→ Aim of the task
Would you copy each line of the data below that has "will"?

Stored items
——
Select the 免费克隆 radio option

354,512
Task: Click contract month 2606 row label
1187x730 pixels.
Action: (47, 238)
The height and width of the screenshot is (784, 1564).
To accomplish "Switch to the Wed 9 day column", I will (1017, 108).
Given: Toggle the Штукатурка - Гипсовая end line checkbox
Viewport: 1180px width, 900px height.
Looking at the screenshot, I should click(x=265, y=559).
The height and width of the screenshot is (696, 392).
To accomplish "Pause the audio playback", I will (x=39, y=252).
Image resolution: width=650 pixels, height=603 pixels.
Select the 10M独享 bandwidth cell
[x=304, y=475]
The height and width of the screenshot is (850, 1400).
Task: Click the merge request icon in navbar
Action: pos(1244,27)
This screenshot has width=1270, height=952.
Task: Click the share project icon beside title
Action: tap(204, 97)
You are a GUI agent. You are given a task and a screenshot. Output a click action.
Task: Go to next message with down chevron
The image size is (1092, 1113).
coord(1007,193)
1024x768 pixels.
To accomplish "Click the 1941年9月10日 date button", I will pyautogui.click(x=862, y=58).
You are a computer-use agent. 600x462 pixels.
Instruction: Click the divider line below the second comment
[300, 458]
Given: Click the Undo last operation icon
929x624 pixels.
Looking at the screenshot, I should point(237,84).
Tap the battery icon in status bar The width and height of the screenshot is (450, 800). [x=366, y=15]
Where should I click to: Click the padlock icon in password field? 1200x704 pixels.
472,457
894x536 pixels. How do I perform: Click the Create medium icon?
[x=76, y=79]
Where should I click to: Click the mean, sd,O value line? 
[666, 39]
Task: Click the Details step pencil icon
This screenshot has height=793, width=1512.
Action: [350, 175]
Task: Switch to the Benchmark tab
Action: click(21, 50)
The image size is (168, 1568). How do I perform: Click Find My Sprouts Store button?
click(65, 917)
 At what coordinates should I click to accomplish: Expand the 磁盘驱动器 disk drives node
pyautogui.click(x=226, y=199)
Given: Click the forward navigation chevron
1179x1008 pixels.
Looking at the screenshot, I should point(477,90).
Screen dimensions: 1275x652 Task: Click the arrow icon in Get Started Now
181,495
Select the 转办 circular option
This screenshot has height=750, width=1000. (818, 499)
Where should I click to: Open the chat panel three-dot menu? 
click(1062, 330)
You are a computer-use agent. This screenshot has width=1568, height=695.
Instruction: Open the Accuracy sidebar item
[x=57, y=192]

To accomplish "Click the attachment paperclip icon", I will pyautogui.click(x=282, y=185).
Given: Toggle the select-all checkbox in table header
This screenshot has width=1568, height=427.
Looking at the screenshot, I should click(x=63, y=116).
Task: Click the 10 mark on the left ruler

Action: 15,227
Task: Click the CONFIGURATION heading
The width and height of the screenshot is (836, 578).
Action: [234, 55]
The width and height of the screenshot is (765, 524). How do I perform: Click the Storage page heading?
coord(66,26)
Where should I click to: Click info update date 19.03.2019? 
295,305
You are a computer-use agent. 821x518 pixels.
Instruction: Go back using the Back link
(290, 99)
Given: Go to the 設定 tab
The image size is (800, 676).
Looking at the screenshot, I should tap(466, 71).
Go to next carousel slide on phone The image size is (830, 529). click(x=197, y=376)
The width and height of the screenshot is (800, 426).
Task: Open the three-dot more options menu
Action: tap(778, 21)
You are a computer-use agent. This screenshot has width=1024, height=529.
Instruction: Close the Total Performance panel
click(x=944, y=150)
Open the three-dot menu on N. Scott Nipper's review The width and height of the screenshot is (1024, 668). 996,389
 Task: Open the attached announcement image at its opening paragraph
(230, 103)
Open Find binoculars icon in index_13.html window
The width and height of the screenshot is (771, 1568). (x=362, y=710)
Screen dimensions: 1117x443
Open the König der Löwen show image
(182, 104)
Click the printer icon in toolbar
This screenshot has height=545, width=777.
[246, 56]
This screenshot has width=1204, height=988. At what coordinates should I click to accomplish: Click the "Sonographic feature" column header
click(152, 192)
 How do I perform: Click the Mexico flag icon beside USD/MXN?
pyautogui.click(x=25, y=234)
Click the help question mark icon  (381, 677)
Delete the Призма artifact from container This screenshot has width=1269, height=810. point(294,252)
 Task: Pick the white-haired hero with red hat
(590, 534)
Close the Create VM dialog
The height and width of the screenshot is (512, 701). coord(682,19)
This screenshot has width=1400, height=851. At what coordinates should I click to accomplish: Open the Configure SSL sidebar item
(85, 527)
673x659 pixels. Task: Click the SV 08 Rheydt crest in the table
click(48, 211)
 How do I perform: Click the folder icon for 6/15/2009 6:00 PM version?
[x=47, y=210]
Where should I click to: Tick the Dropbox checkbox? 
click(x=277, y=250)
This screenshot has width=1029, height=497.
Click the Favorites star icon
——
→ Problem solution
To accomplish "Switch to the Wed 9 day column", I will (1017, 108).
To accomplish "Pause the audio playback", I will (x=39, y=252).
To accomplish "Click the 1941年9月10日 date button", I will pyautogui.click(x=862, y=58).
To accomplish "Click the attachment paperclip icon", I will pyautogui.click(x=282, y=185).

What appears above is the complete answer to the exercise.